# [Task to carry out]
Reproduce the entries below exactly, but only from the line containing "Corporate (519, 18)" to the line containing "317-253-4346 (1238, 955)", inclusive.

# [Supplied material]
- - - -

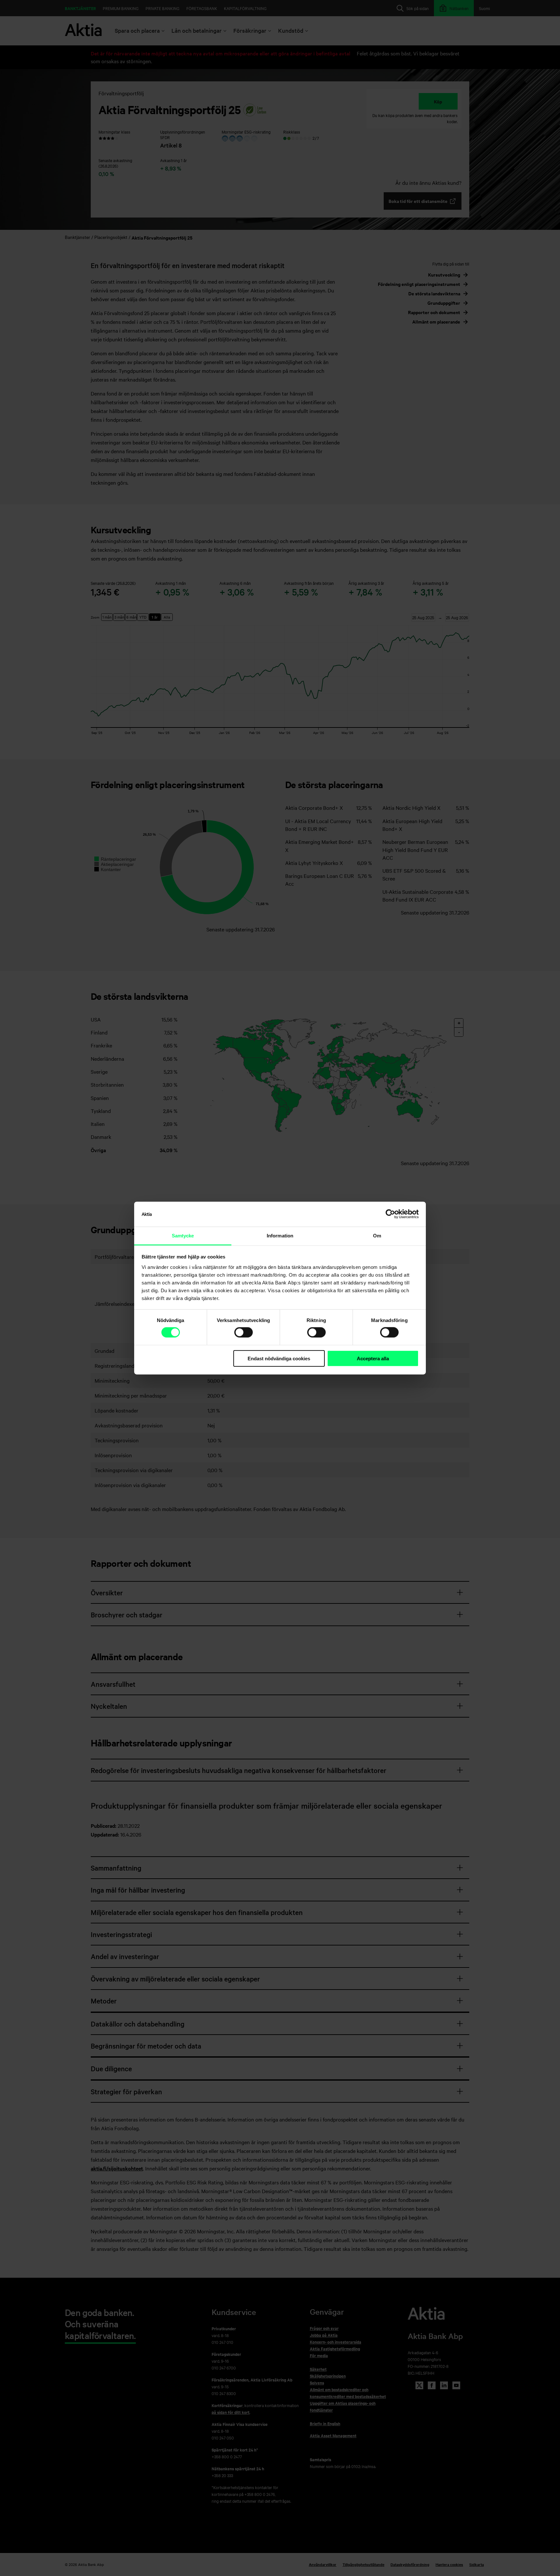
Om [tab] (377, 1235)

- - - -

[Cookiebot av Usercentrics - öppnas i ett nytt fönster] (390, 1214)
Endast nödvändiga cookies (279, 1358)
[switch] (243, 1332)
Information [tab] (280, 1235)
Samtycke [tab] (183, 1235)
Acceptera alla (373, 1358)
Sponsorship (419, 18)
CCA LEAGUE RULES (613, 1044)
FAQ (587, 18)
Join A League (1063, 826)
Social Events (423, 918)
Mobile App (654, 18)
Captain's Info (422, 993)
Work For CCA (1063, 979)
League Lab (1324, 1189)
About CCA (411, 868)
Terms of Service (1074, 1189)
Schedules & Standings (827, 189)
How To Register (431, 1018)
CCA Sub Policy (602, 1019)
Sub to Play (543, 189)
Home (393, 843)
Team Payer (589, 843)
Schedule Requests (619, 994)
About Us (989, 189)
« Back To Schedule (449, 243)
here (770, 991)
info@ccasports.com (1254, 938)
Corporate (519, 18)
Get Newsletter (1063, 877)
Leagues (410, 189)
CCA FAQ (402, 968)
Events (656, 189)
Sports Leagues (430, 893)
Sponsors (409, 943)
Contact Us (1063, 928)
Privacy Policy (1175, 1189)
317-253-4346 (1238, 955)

- - - -

# [Written answer]
Corporate (519, 18)
Get Newsletter (1063, 877)
Leagues (410, 189)
CCA FAQ (402, 968)
Events (656, 189)
Sports Leagues (430, 893)
Sponsors (409, 943)
Contact Us (1063, 928)
Privacy Policy (1175, 1189)
317-253-4346 (1238, 955)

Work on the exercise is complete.